##### Texto de apoio #####
27/02/2024

A Nova Vida de Toby


Meu amigo mineiro pero no mucho Mauro Ellovitch (promotor de justiça, ocasional articulista da Gracie Magazine, podcaster gibizeiro e, nas horas vagas, samurai rock’n’roller) costuma dizer que “casar é pouco melhor do que morrer queimado”. Bem-casado e pai feliz de duas meninas lindas, Mauro está, obviamente, apenas brincando quando compartilha tal pérola de “sabedoria”. Penso que é apenas o modo que ele acha de lidar bem-humoradamente com o fato de que o casamento cobra do homem uma mudança de hábitos que, para alguns, pode não ser das mais fáceis de atingir.

O hepatologista Toby Fleishmann (Jesse Eisenberg), por algum tempo, achou que o amor não era para ele. Nada durava, até que conheceu Rachel (Claire Danes), apaixonou-se perdidamente e casou-se com ela – de quem, agora, está se divorciando. Recém-quarentão e “na pista”, Toby agora usa o Tinder e está conhecendo um sucesso sexual do qual não desfrutou na juventude. Ele tem até tempo para estar com os melhores amigos, Seth (Adam Brody) e Libby (Lizzy Caplan), que há tempos não encontrava. É esta última quem narra a história.


A Nova Vida de Toby passa ao espectador a impressão inicial de ser uma “dramédia” leve sobre suas novas aventuras amorosas, com Toby fazendo o que pode para conciliar a vida de descasado, o trabalho médico que ama e realiza com idealismo, e a guarda dos filhos, compartilhada com Rachel – numa divisão nada justa, pensa ele. Com sua ambição desmedida, Rachel devota praticamente todas as horas do seu dia ao trabalho como agente artística.
#####
De acordo com o texto de apoio, quem narra a história de Toby? Não é preciso consultar a listagem.
##### Dados registrados #####
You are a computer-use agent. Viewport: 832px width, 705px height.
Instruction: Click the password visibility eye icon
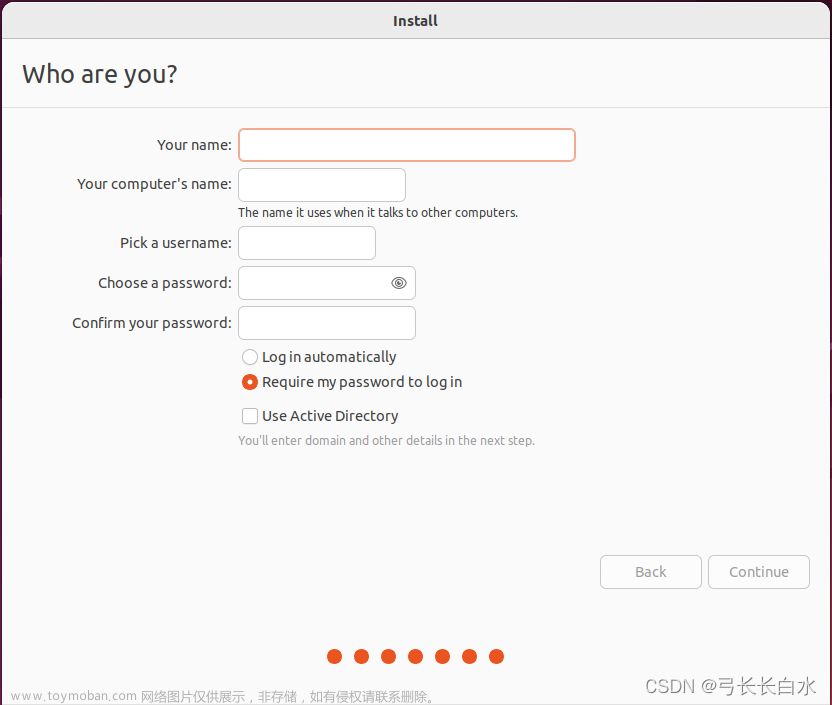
#####
##### Dados registrados #####
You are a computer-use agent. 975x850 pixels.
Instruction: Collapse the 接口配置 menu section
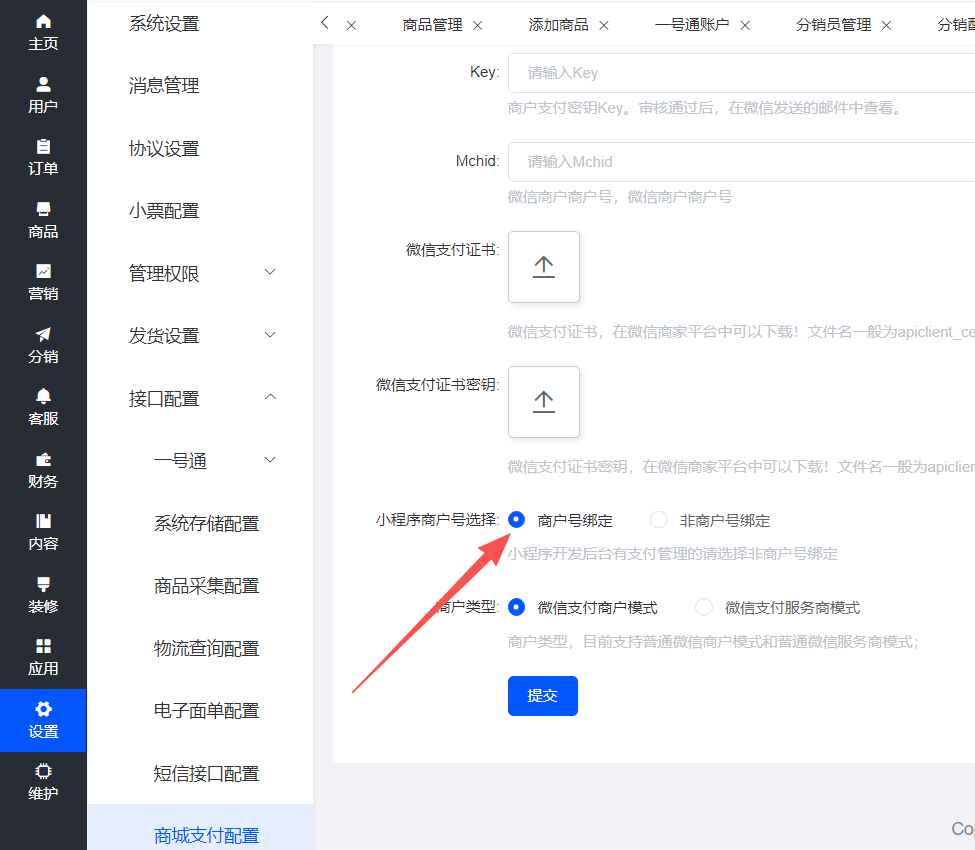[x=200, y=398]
#####
Resolução –
Libby, amiga de Toby, interpretada por Lizzy Caplan.